> [Task] Which lines of the data below contain the string "icon"? List each of those lines in full, treating uppercase and lowercase letters as different.

(Stored data entries)
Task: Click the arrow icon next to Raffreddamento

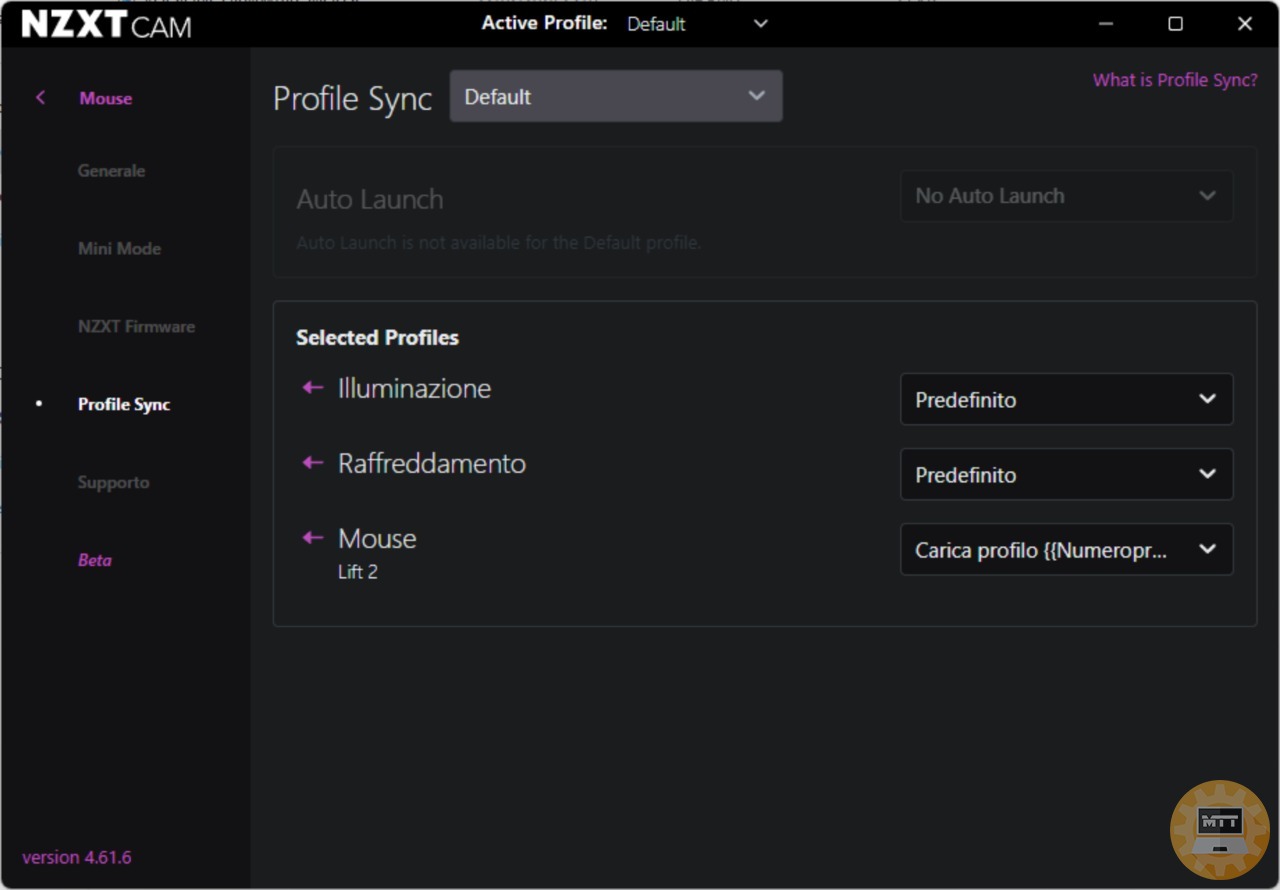Action: [x=313, y=463]
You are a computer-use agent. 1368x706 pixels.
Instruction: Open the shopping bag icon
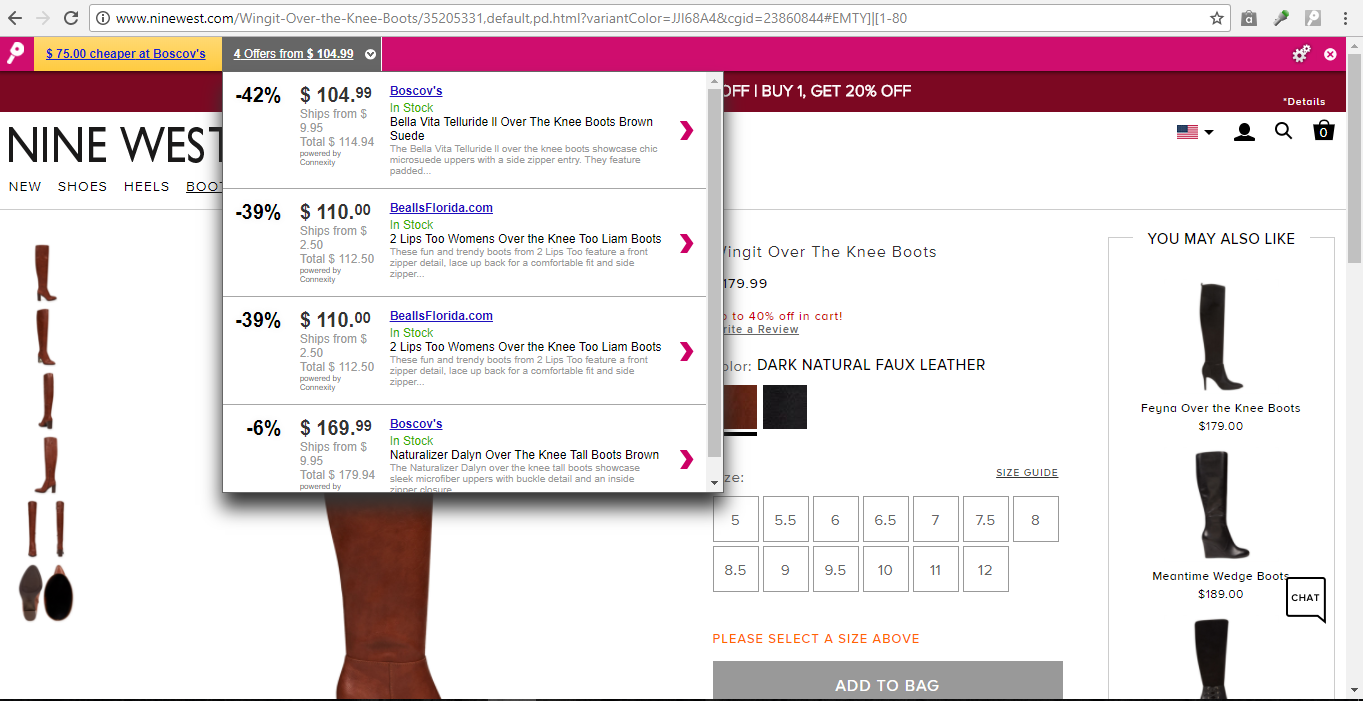1323,131
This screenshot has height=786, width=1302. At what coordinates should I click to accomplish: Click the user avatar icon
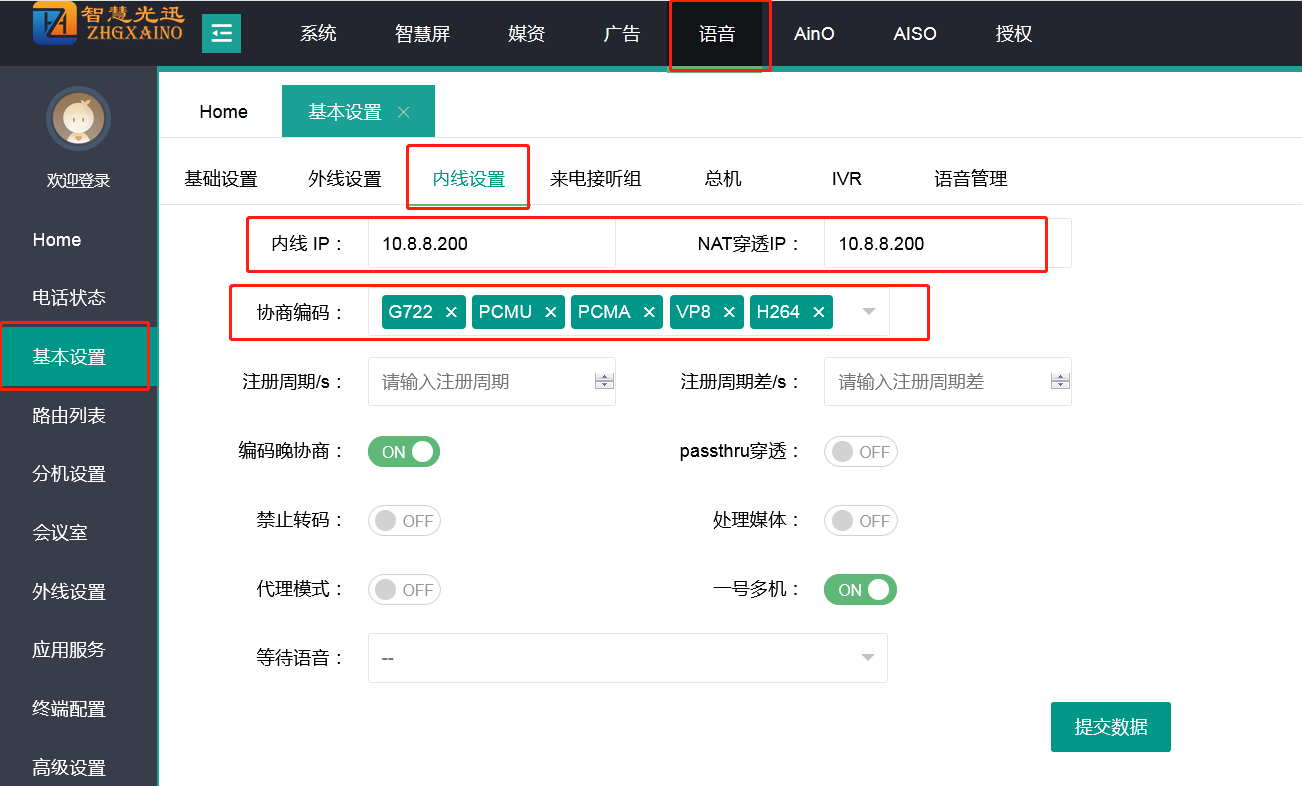78,119
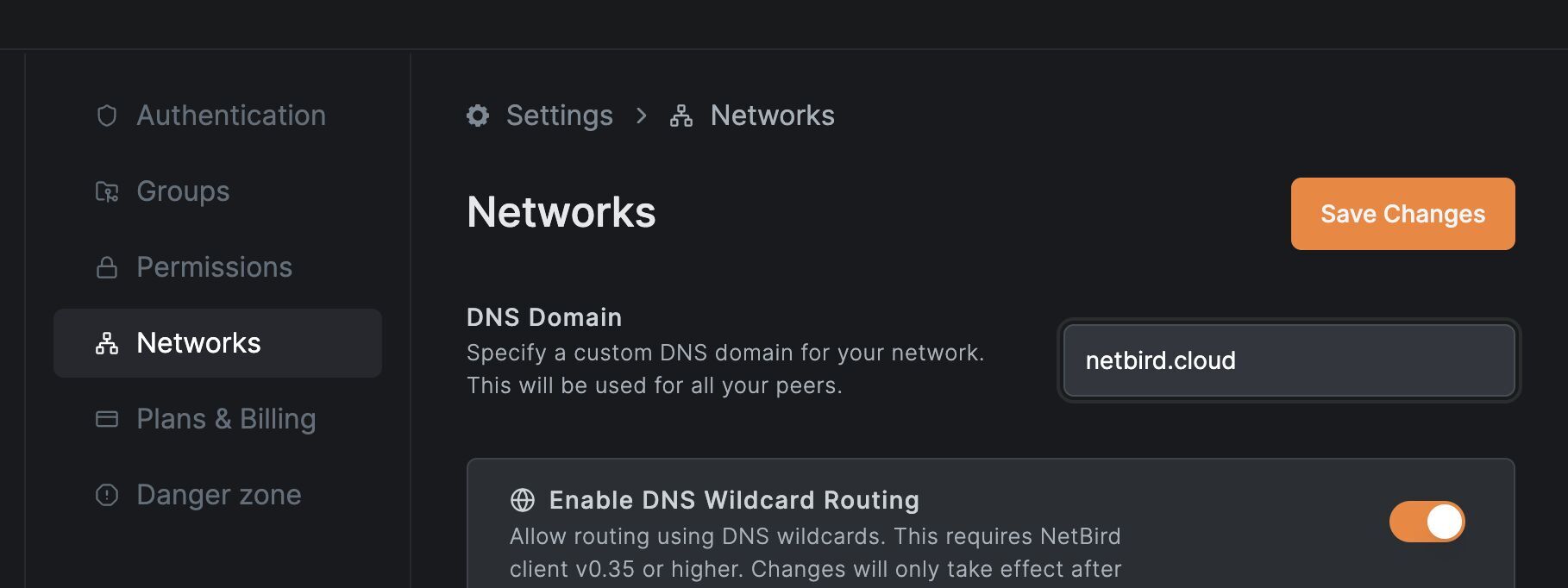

> [Response for this exercise]
Task: Click the arrow icon next to Raffreddamento
Instruction: Open the shopping bag icon
This screenshot has height=786, width=1302. At what coordinates should I click to accomplish: Click the user avatar icon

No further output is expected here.